_What is required:_ The answer should be an exact copy of the lines from the line with "The image size is (1280, 800)." through the last line of the entries, and no other lines.

_Material for this exercise:_
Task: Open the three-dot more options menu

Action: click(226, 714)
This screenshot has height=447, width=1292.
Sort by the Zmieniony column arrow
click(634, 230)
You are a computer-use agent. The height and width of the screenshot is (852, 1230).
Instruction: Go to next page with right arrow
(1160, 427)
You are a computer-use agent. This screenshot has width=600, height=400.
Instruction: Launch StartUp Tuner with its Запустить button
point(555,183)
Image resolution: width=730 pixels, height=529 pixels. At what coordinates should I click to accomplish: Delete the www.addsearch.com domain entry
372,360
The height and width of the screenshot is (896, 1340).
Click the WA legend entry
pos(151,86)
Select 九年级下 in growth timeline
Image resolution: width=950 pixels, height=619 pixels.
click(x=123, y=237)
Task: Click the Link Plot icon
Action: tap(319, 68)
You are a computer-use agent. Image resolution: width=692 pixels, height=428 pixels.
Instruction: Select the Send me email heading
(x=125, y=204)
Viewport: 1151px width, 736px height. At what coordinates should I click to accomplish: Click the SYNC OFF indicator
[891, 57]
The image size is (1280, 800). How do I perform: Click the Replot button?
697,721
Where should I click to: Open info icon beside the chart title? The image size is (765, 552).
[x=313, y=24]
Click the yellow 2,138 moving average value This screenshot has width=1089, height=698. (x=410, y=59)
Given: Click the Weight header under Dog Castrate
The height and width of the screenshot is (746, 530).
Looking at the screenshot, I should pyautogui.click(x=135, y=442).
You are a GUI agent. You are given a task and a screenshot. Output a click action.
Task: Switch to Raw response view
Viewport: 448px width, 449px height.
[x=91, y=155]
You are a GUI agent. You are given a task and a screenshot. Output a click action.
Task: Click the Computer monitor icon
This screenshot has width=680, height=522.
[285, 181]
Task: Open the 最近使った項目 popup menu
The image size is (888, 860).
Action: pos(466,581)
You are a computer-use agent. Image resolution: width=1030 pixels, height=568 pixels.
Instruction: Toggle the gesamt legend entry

_Answer space:_
The image size is (1280, 800). How do I perform: Click the Replot button?
697,721
Where should I click to: Open info icon beside the chart title? The image size is (765, 552).
[x=313, y=24]
Click the yellow 2,138 moving average value This screenshot has width=1089, height=698. (x=410, y=59)
Given: Click the Weight header under Dog Castrate
The height and width of the screenshot is (746, 530).
Looking at the screenshot, I should pyautogui.click(x=135, y=442).
You are a GUI agent. You are given a task and a screenshot. Output a click action.
Task: Switch to Raw response view
Viewport: 448px width, 449px height.
[x=91, y=155]
You are a GUI agent. You are given a task and a screenshot. Output a click action.
Task: Click the Computer monitor icon
This screenshot has width=680, height=522.
[285, 181]
Task: Open the 最近使った項目 popup menu
The image size is (888, 860).
Action: pos(466,581)
You are a computer-use agent. Image resolution: width=1030 pixels, height=568 pixels.
Instruction: Toggle the gesamt legend entry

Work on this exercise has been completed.